Apply the yaml by running:
$kubectl apply -f pytorch.yaml
It takes a bit for the image be pulled, but once you have a running and happy pod, check the logs. You should see something like this:
Train Epoch: 14 [49920/60000 (83%)] Loss: 0.005754
Train Epoch: 14 [50560/60000 (84%)] Loss: 0.020804
Train Epoch: 14 [51200/60000 (85%)] Loss: 0.041091
Train Epoch: 14 [51840/60000 (86%)] Loss: 0.006053
Train Epoch: 14 [52480/60000 (87%)] Loss: 0.011002
Train Epoch: 14 [53120/60000 (88%)] Loss: 0.006395
Train Epoch: 14 [53760/60000 (90%)] Loss: 0.002569
Train Epoch: 14 [54400/60000 (91%)] Loss: 0.035599
Train Epoch: 14 [55040/60000 (92%)] Loss: 0.012277
Train Epoch: 14 [55680/60000 (93%)] Loss: 0.014047
Train Epoch: 14 [56320/60000 (94%)] Loss: 0.008090
Train Epoch: 14 [56960/60000 (95%)] Loss: 0.031709
Train Epoch: 14 [57600/60000 (96%)] Loss: 0.001116
Train Epoch: 14 [58240/60000 (97%)] Loss: 0.078053
Train Epoch: 14 [58880/60000 (98%)] Loss: 0.000317
Train Epoch: 14 [59520/60000 (99%)] Loss: 0.036699
Test set: Average loss: 0.0282, Accuracy: 9907/10000 (99%)

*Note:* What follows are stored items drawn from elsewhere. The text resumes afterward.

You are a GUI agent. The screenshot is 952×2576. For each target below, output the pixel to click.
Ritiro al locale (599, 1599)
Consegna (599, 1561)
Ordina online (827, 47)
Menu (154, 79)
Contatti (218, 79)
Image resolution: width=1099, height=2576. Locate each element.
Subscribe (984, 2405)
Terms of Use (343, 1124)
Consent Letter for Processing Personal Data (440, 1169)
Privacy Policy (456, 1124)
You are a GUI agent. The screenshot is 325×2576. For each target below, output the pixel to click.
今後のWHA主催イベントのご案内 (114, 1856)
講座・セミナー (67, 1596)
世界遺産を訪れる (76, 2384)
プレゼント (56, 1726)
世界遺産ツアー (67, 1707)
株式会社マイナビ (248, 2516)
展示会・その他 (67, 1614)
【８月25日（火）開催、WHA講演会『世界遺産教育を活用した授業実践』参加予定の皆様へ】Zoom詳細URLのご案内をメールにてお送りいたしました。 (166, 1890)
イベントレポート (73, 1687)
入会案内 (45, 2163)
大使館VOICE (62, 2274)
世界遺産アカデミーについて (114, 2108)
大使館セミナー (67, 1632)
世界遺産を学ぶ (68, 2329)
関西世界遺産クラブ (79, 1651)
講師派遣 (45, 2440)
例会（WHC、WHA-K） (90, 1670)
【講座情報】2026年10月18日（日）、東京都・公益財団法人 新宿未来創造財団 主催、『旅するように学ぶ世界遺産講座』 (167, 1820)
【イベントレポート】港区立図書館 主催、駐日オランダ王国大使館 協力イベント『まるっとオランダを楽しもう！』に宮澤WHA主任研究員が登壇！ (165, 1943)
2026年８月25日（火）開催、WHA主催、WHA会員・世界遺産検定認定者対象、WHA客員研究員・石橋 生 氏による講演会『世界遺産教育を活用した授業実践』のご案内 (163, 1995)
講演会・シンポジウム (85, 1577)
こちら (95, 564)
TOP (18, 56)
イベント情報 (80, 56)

Let's try one more. Create the file tensor.yaml and include this content:
apiVersion: apps/v1
kind: Deployment
metadata:
name: tensorflow-jupyter-notebook
labels:
app: tensorflow-jupyter-notebook
spec:
replicas: 1
selector:
matchLabels:
app: tensorflow-jupyter-notebook
template:
metadata:
labels:
app: tensorflow-jupyter-notebook
spec:
containers:
- name: tensorflow-container
image: nvcr.io/nvaie/tensorflow-2-3:22.09-tf2-nvaie-2.3-py3
ports:
- containerPort: 8888
command: ["jupyter-notebook"]
args: ["--NotebookApp.token=''"]
resources:
requests:
nvidia.com/gpu: 1
limits:
nvidia.com/gpu: 1
imagePullSecrets:
- name: regcred
A few yaml notes. We are pulling the tensorflow-2-3 image and running the jupyter-notebook command. Again we are requesting 1 GPU and using our pull secret to pull the image. Also note that the jupyter-notebook app is being exposed on container port 8888.
Deploy the yaml like so:
$kubectl apply -f tensor.yaml
Again the image takes a bit to pull. Once it does and you have a happy pod, expose your application in whatever way you want so you can connect to the jupyter notebook app via a web browser. I simply did a kubectl port-forward like so:
$kubectl port-forward -n default deployment/tensorflow-jupyter-notebook 8888:8888
Now I can access the app via localhost:8888 in my browser.
I haven't even begun to explore all the capabilities of these Nvidia NIM containers, but it appears to me that Nvidia has taken much of the challenge of installing and configuring capabilities and models so you don't have to. And once you have them running you can incorporate them into your AI solutions using all of the capabilities of OpenShift. Looks like Nvidia is making our lives easier. I hope to be able to play with these some more.